This world was once a haze of fluid light, as the poets and the men of science agree in informing us. As soon as it began to cool down a little, the heavier materials naturally sank towards the centre, while the lighter, now represented by the ocean and the atmosphere, floated in a gaseous condition on the outside. But the great envelope of vapour thus produced did not consist merely of the constituents of air and water; many other gases and vapours mingled with them, as they still do to a far less extent in our existing atmosphere. By-and-by, as the cooling and condensing process continued, the water settled down from the condition of steam into one of a liquid at a dull red heat. As it condensed, it carried down with it a great many other substances, held in solution, whose component elements had previously existed in the primitive gaseous atmosphere. Thus the early ocean which covered the whole earth was in all probability not only very salt, but also quite thick with other mineral matters close up to the point of saturation. It was full of lime, and raw flint, and sulphates, and many other miscellaneous bodies. Moreover, it was not only just as salt as at the present day, but even a great deal salter. For from that time to this evaporation has constantly been going on in certain shallow isolated areas, laying down great beds of gypsum and then of salt, which still remain in the solid condition, while the water has, of course, been correspondingly purified. The same thing has likewise happened in a slightly different way with the lime and flint, which have been separated from the water chiefly by living animals, and afterwards deposited on the bottom of the ocean in immense layers as limestone, chalk, sandstone, and clay.

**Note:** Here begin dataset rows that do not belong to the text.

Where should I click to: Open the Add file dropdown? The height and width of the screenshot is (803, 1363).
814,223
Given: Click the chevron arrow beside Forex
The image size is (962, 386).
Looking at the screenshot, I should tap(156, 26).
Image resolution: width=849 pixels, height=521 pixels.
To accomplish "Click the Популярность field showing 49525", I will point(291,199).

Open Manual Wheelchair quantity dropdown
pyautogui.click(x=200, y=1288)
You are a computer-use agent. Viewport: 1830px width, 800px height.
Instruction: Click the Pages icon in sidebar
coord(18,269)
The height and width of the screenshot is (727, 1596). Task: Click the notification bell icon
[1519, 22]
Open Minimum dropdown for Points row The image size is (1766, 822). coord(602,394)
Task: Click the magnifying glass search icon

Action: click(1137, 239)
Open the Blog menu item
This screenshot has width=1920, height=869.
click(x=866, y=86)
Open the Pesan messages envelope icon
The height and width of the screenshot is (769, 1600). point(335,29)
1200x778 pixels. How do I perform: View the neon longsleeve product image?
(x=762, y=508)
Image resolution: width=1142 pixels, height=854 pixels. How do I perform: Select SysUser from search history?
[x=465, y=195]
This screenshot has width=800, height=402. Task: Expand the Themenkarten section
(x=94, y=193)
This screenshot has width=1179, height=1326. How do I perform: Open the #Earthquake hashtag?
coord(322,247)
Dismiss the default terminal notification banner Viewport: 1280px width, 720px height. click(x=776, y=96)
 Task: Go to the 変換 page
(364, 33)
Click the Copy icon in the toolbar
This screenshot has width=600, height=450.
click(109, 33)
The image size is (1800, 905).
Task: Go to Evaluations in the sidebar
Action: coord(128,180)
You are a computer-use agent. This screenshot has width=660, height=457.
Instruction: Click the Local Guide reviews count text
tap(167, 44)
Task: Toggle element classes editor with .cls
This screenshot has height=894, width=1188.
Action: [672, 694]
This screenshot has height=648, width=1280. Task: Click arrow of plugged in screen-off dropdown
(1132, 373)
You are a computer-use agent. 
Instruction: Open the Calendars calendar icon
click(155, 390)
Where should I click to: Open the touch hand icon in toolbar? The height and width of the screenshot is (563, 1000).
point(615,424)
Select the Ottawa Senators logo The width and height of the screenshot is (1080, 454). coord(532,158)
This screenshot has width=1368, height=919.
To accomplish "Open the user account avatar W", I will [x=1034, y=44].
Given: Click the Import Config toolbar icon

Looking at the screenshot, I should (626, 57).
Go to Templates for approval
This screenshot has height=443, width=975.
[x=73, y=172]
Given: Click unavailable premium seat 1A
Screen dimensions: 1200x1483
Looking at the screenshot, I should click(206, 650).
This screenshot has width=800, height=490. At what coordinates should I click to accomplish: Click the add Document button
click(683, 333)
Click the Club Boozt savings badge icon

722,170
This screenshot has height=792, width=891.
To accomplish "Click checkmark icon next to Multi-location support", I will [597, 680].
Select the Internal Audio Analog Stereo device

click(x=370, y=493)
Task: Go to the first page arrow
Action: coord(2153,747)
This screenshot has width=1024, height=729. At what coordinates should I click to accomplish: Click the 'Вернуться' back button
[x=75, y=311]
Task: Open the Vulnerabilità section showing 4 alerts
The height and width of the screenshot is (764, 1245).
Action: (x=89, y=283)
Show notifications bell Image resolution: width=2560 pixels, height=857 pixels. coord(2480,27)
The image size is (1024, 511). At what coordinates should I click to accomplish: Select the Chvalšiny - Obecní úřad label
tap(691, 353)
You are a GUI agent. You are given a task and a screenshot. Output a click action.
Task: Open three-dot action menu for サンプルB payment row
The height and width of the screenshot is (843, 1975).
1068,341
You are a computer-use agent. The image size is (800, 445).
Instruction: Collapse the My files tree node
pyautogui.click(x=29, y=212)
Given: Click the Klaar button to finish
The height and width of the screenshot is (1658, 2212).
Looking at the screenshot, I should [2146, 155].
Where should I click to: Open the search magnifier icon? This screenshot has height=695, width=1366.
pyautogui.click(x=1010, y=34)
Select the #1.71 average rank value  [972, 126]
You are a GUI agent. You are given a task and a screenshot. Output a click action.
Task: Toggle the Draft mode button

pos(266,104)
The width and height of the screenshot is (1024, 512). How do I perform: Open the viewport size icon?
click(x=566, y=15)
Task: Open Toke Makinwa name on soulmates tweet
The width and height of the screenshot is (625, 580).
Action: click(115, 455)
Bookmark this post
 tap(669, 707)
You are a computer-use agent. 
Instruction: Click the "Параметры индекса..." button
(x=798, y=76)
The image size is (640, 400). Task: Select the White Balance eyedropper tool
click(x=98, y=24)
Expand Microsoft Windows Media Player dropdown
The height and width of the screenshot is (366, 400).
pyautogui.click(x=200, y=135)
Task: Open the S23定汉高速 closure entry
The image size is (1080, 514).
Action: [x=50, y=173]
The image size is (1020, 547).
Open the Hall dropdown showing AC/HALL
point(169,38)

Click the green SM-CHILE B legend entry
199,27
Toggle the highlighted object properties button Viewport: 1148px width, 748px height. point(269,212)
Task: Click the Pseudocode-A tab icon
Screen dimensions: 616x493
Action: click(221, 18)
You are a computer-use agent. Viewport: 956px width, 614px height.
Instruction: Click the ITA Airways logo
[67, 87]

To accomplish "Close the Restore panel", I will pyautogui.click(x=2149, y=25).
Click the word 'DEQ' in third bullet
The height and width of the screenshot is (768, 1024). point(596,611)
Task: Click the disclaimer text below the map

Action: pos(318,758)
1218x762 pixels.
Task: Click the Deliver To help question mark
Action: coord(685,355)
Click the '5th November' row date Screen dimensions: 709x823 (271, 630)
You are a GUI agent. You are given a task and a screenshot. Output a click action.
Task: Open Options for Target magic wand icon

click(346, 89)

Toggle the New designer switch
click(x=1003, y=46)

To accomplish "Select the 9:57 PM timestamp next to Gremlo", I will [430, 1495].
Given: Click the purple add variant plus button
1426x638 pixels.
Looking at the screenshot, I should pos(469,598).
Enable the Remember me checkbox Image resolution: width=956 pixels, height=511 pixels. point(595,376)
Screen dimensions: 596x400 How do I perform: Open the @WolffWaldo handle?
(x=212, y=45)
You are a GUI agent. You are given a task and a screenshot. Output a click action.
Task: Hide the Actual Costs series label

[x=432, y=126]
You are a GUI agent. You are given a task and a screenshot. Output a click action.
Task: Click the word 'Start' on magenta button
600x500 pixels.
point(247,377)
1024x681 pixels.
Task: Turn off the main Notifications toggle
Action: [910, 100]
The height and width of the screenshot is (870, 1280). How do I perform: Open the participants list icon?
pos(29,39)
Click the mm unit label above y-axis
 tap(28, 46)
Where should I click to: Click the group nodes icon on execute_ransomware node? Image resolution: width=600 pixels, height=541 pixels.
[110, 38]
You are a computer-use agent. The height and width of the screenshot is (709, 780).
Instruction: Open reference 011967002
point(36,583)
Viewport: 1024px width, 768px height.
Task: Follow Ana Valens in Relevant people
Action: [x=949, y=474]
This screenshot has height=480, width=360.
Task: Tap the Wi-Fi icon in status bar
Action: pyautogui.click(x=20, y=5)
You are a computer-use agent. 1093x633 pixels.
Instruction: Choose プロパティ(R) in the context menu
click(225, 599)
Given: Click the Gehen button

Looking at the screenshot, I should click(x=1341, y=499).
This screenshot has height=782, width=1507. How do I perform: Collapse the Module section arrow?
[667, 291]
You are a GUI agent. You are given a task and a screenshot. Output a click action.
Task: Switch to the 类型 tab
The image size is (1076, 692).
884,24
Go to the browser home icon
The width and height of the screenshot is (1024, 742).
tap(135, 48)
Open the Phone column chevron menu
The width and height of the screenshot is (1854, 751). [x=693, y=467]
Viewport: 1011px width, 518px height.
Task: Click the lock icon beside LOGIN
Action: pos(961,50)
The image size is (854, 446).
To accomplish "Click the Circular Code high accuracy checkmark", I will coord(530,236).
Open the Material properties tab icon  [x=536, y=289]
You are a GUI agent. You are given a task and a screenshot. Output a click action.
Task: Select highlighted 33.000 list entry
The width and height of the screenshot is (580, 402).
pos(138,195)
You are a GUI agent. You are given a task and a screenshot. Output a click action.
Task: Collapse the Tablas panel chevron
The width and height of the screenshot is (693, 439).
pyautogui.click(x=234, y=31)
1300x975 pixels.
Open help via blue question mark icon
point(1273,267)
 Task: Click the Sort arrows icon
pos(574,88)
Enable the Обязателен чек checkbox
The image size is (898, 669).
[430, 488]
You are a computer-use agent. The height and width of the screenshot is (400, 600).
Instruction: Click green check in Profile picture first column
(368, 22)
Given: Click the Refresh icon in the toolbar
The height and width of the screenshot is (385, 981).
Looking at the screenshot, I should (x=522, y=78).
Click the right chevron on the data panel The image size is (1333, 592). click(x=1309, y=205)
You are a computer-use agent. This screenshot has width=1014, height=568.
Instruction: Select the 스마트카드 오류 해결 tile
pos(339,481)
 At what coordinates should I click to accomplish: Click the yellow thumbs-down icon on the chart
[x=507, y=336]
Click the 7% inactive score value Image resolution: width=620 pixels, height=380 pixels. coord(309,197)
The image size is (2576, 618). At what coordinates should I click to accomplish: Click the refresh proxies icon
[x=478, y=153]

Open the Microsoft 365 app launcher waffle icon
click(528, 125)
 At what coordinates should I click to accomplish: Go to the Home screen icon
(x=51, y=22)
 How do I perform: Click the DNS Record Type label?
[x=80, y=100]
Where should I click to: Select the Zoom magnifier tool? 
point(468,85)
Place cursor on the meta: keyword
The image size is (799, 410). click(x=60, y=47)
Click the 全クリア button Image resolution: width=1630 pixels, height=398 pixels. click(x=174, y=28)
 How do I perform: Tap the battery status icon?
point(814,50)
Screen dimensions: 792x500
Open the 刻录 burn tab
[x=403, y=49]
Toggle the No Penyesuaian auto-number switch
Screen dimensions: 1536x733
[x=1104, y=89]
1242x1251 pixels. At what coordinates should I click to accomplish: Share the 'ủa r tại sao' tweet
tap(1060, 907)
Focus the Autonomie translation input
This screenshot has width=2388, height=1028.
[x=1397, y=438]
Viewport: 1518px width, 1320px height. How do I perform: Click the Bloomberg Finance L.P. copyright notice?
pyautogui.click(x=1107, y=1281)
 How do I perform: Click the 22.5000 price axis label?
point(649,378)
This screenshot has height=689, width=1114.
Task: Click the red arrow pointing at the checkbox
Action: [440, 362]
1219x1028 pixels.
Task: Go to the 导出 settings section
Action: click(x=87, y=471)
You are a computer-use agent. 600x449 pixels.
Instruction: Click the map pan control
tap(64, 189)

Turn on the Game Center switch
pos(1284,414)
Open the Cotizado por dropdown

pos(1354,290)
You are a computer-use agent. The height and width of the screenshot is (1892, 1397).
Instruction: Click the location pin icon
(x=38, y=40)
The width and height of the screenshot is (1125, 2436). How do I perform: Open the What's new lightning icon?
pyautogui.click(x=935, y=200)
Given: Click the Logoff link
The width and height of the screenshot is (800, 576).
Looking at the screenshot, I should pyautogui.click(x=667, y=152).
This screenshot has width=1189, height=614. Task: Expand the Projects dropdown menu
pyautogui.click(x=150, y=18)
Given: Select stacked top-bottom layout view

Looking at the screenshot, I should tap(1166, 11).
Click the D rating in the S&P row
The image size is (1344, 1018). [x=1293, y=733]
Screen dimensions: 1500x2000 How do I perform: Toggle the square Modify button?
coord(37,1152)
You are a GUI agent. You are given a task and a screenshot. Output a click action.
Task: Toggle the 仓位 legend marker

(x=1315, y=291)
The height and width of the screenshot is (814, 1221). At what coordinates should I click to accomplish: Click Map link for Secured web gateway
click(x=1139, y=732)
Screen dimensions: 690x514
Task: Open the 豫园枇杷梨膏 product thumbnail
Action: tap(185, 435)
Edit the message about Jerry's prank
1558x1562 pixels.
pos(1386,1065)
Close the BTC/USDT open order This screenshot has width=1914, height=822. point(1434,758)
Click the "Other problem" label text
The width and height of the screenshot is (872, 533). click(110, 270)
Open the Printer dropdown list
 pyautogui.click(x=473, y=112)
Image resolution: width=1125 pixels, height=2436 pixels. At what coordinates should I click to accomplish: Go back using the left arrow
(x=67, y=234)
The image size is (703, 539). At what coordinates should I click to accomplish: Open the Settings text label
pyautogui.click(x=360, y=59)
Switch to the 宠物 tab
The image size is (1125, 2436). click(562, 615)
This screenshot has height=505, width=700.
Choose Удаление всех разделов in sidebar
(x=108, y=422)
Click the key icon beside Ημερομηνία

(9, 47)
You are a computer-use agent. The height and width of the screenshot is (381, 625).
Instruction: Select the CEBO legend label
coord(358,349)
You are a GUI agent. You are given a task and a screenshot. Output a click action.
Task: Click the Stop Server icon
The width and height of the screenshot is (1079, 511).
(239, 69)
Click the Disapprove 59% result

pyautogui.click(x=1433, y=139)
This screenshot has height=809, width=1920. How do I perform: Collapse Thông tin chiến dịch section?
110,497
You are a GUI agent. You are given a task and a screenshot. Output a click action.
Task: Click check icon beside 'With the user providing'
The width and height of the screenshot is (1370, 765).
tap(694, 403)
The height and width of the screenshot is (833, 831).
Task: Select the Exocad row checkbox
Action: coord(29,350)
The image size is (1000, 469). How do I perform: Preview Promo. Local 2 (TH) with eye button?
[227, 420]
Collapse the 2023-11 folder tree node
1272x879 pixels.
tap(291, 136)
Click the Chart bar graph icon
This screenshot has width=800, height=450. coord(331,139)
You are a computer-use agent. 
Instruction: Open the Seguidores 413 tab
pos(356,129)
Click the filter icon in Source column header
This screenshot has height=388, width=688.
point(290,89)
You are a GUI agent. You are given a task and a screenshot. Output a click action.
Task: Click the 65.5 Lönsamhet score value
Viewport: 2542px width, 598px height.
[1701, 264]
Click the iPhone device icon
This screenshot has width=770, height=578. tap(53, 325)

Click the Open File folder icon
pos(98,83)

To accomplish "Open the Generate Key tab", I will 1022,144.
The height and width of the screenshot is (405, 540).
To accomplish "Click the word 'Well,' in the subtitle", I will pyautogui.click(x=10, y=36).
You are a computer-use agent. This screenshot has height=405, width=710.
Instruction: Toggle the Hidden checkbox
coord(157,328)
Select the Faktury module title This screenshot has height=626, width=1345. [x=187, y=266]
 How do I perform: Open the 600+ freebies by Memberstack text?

Thus it turns out that in the end all our sources of salt-supply are alike ultimately derived from the briny ocean. Whether we dig it out as solid rock-salt from the open quarries of the Punjaub, or pump it up from brine-wells sunk into the triassic rocks of Cheshire, or evaporate it direct in the salt-pans of England and the shallow salines of the Mediterranean shore, it is still at bottom essentially sea-salt. However distant the connection may seem, our salt is always in the last resort obtained from the material held in solution in some ancient or modern sea. Even the saline springs of Canada and the Northern States of America, where the wapiti love to congregate, and the noble hunter lurks in the thicket to murder them unperceived, derive their saltness, as an able Canadian geologist has shown, from the thinly scattered salts still retained among the sediments of that very archaic sea whose precipitates form the earliest known life-bearing rocks. To the Homeric Greek, as to Mr. Dick Swiveller, the ocean was always the briny: to modern science, on the other hand (which neither of those worthies would probably have appreciated at its own valuation), the briny is always the oceanic. The fossil food which we find to-day on all our dinner-tables dates back its origin primarily to the first seas that ever covered the surface of our planet, and secondarily to the great rock deposits of the dried-up triassic inland sea. And yet even our men of science habitually describe that ancient mineral as common salt.